Un ruolo determinante in quel recupero prodigioso è attribuibile sicuramente ai suoi due allenatori: Luciano Spalletti e Marcello Lippi. Il primo va a trovarlo praticamente tutti i giorni, cercando di tenere su il morale del capitano giallorosso. Il secondo invece si presenta in ospedale appena dopo l’operazione e gli dice con un tono quasi imperativo: “Francesco, in Germania ho bisogno di te, devi esserci“. A fare la differenza a volte non è una collocazione in campo o un consiglio tattico, bensì qualcosa riguardante la sfera emozionale. Perché si tratta di uomini ancor prima che calciatori.

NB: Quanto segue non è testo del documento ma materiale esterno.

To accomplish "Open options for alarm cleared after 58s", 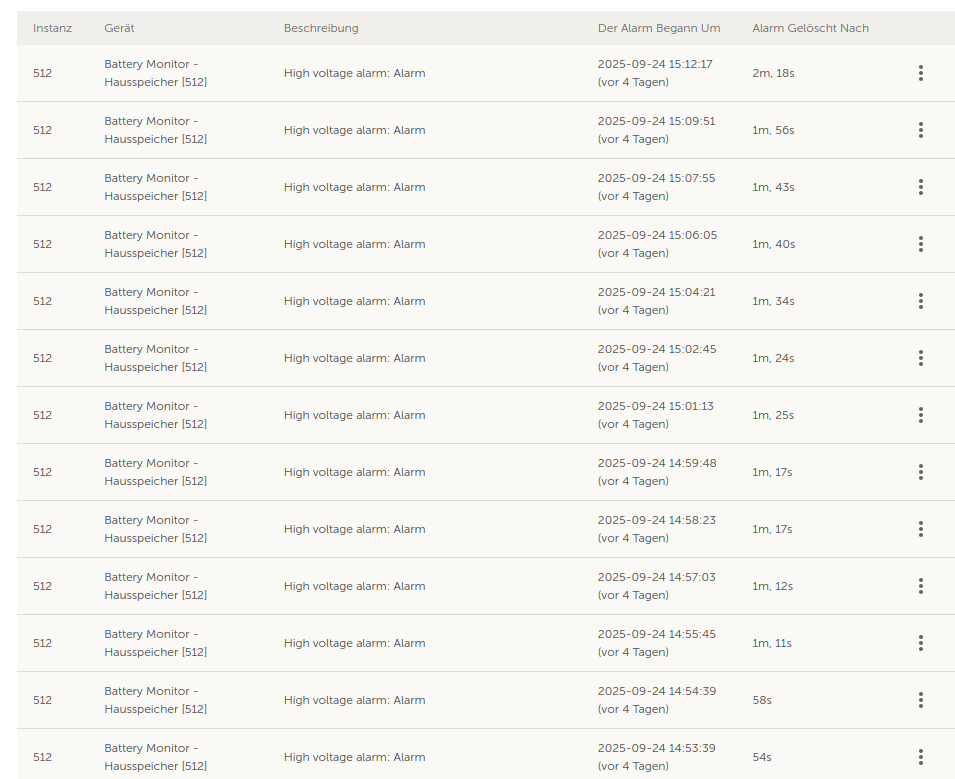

Dalla paura alla gloria: Totti campione del mondo

Pertanto Lippi lo inserisce nella lista dei 23 convocati pronti a partire alla volta della Germania. Nonostante non abbia ancora ripreso pienamente il ritmo partita, il CT di Viareggio non ha alcuna intenzione di rinunciare ai colpi del miglior trequartista italiano. E la sua scelta lo ripaga alla grande.

Indimenticabile il rigore calciato allo scadere contro l’Australia, decisivo per trascinare l’Italia ai quarti di finale. Lui quel match lo comincia dalla panchina, poi subentra al posto di Alex Del Piero e quando Fabio Grosso va giù in area, l’arbitro assegna il tiro dagli 11 metri. Una ghiotta occasione per vincere un incontro pieno di insidie, ancora fermo sullo 0-0. A quel punto i suoi compagni si allontanano, nessuno vuole calciarlo e allora Totti si prende la responsabilità e dimostra al mondo intero il motivo per cui è lì. Seguono attimi di tensione, un Paese col fiato sospeso. Le immagini televisive le ricordiamo molto bene: la telecamera stringe sugli occhi del Pupone, intorno a lui c’è un silenzio assordante. Rincorsa, tiro, palla verso il sette e gol. Esplode la festa e la sua esultanza è iconica, col pollice in bocca.

Sappiamo tutti come prosegue quel Mondiale: la doppietta di Toni e il tiro da fuori di Zambrotta contro l’Ucraina, le reti di Grosso e Del Piero contro i padroni di casa, lo stacco imperioso di Materazzi in finale contro la Francia e per finire la vincente lotteria dei rigori. L’Italia sale sul tetto del mondo per la quarta volta e il merito è anche di Francesco Totti, autore appunto di 1 rete e ben 4 assist in 7 partite.

Dalla paura di non dover giocare il Mondiale alla gioia di vincerlo: un’odissea fortunatamente a lieto fine.